Last week, I wrote about the effort by a far-left radical member of parliament up in Canada to make it a criminal act to say nice things about oil, natural gas, or coal. The MP in question, a member of the NDP named Charlie Angus, repeatedly said his goal is to treat fossil fuel companies like western governments dealt with the Big Tobacco companies back in the 1990s.
Though this may seem like a new, novel approach by this self-aggrandizing bully boy, I know from hard personal experience it is nothing new at all. Those of us active in industry-wide projects and organizations knew way back in the early 1990s that those on the far left and in the Clinton administration were actively looking for legal arguments to equate Big Tobacco, whose products had no socially redeeming value of any kind, to Big Oil, whose products had made life-extending and enhancing modern living possible.
It was like dreaming the impossible dream for these zealots, but being zealots, they persisted in dreaming it nonetheless.

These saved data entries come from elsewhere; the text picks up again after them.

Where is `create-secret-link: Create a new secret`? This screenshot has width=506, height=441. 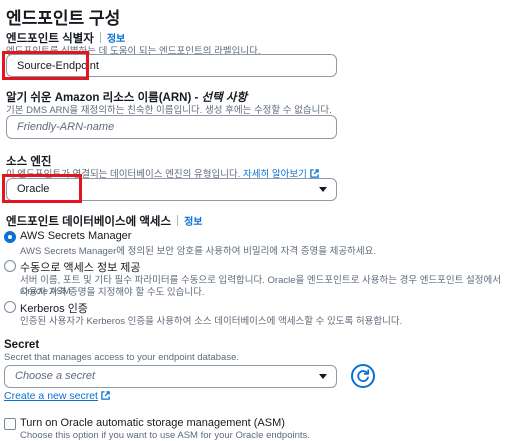 create-secret-link: Create a new secret is located at coordinates (57, 396).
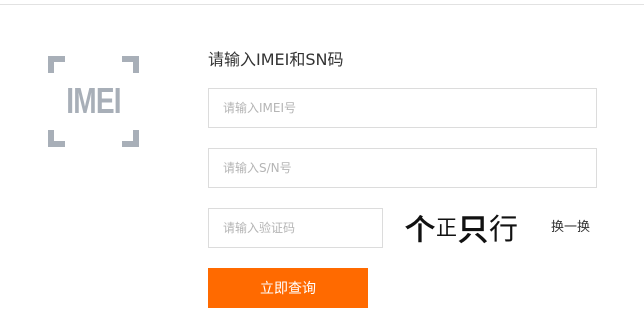 This screenshot has height=327, width=644. Describe the element at coordinates (296, 228) in the screenshot. I see `captcha-input` at that location.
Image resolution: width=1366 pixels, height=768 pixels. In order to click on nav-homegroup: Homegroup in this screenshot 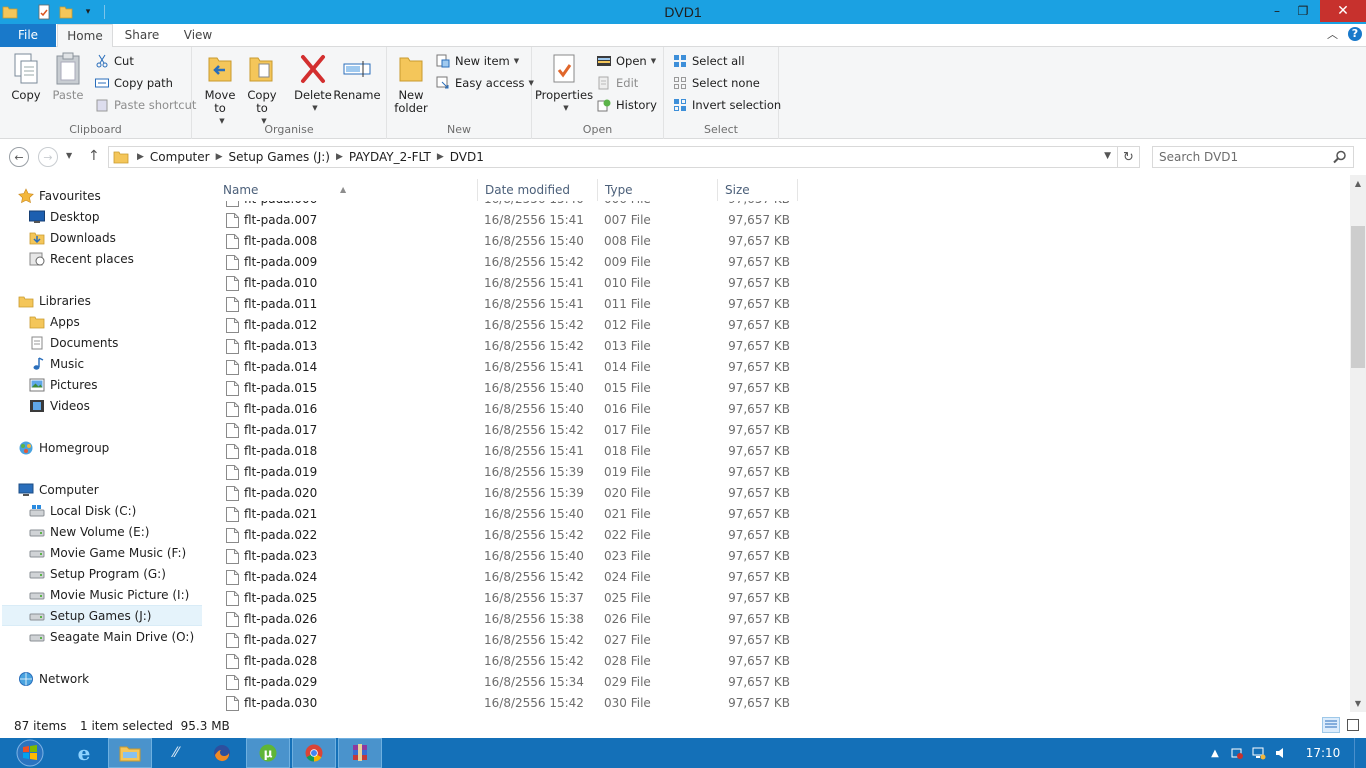, I will do `click(120, 448)`.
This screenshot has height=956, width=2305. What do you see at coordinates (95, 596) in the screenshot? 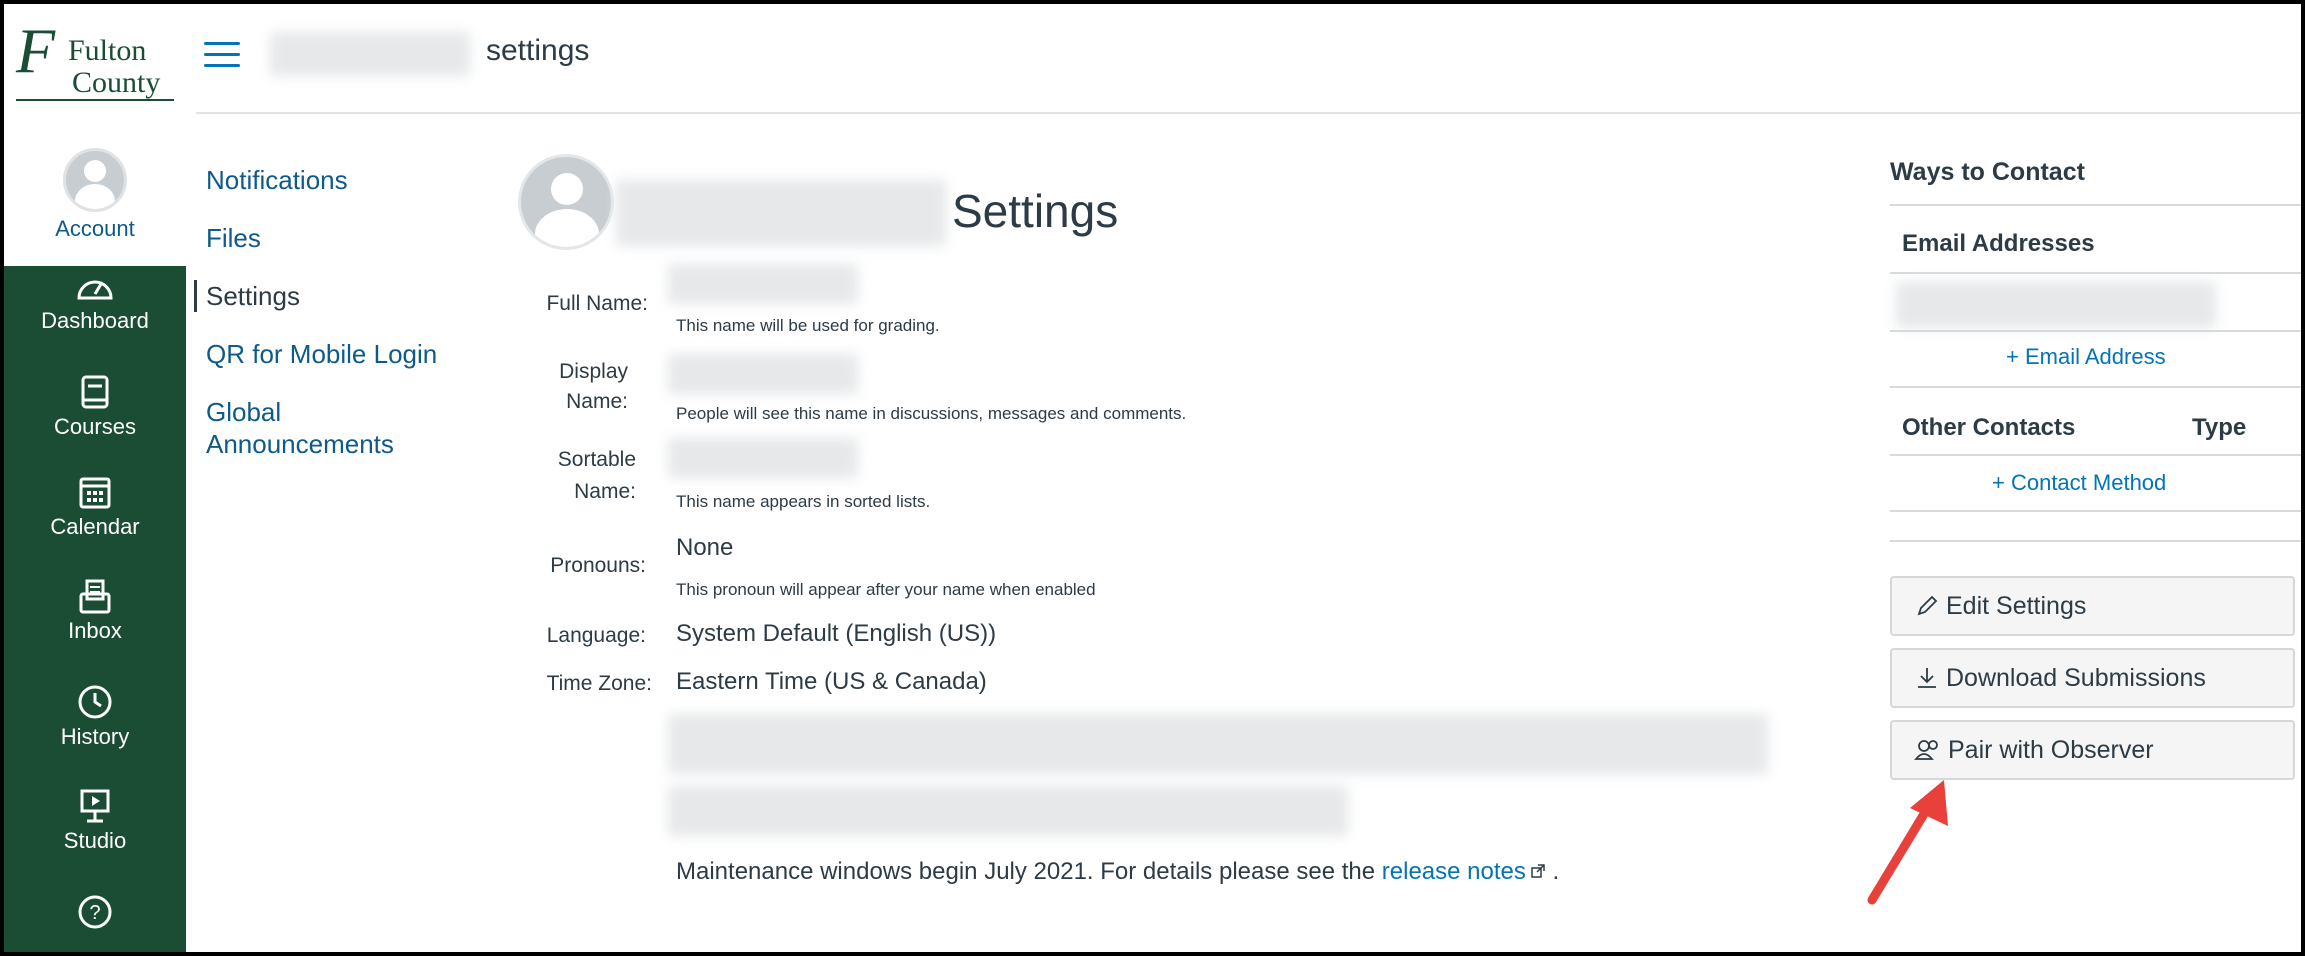
I see `inbox-icon` at bounding box center [95, 596].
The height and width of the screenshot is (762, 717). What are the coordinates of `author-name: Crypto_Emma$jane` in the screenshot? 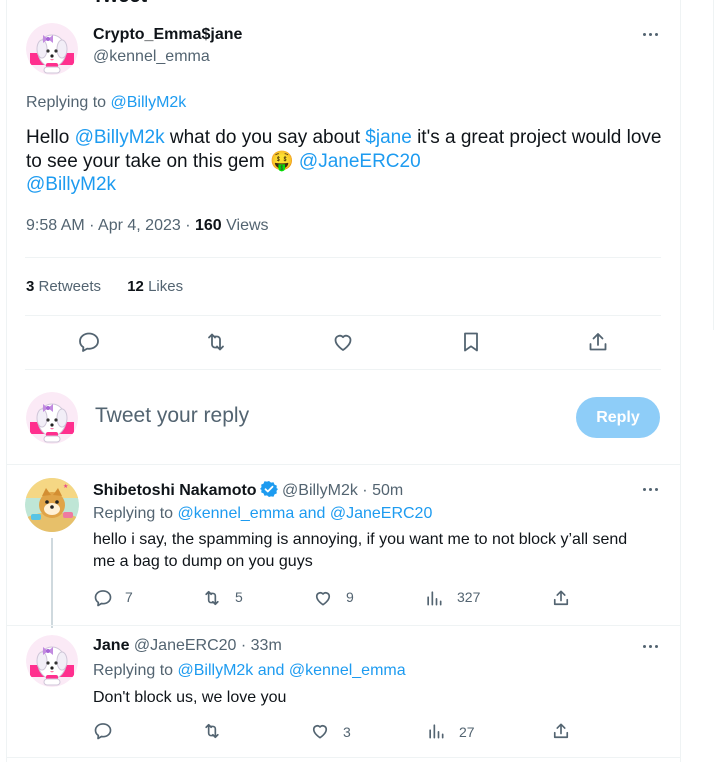 It's located at (168, 35).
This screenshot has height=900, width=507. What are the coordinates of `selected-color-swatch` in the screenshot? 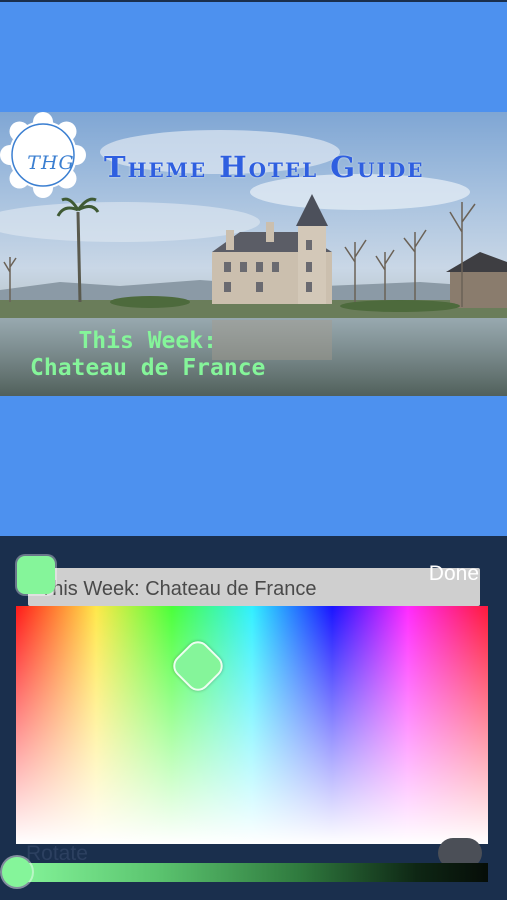 It's located at (36, 575).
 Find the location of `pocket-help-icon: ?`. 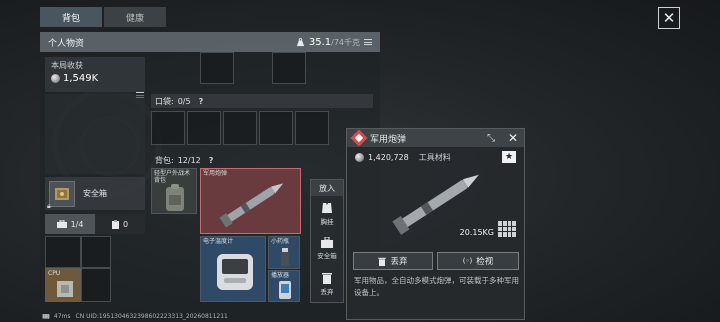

Thus, it was that, in July 1996, I received a call from my boss’s executive assistant at Burlington Resources, where I worked from 1987 thru the company’s buyout by ConocoPhillips in 2006, letting me know that the mailman was waiting at the reception desk with a certified package addressed to me. No big deal: That had happened before, so I went to go sign for it, whatever it was.
So, I signed for the package and headed back to my office. Lo and behold, when I opened the thing up, I found a formal subpoena from the US Attorney’s office in Casper, Wyoming demanding the production of all documents related to the valuation of royalty payments to the federal government for the company’s oil and gas production located in the state of Wyoming for the previous 7 years.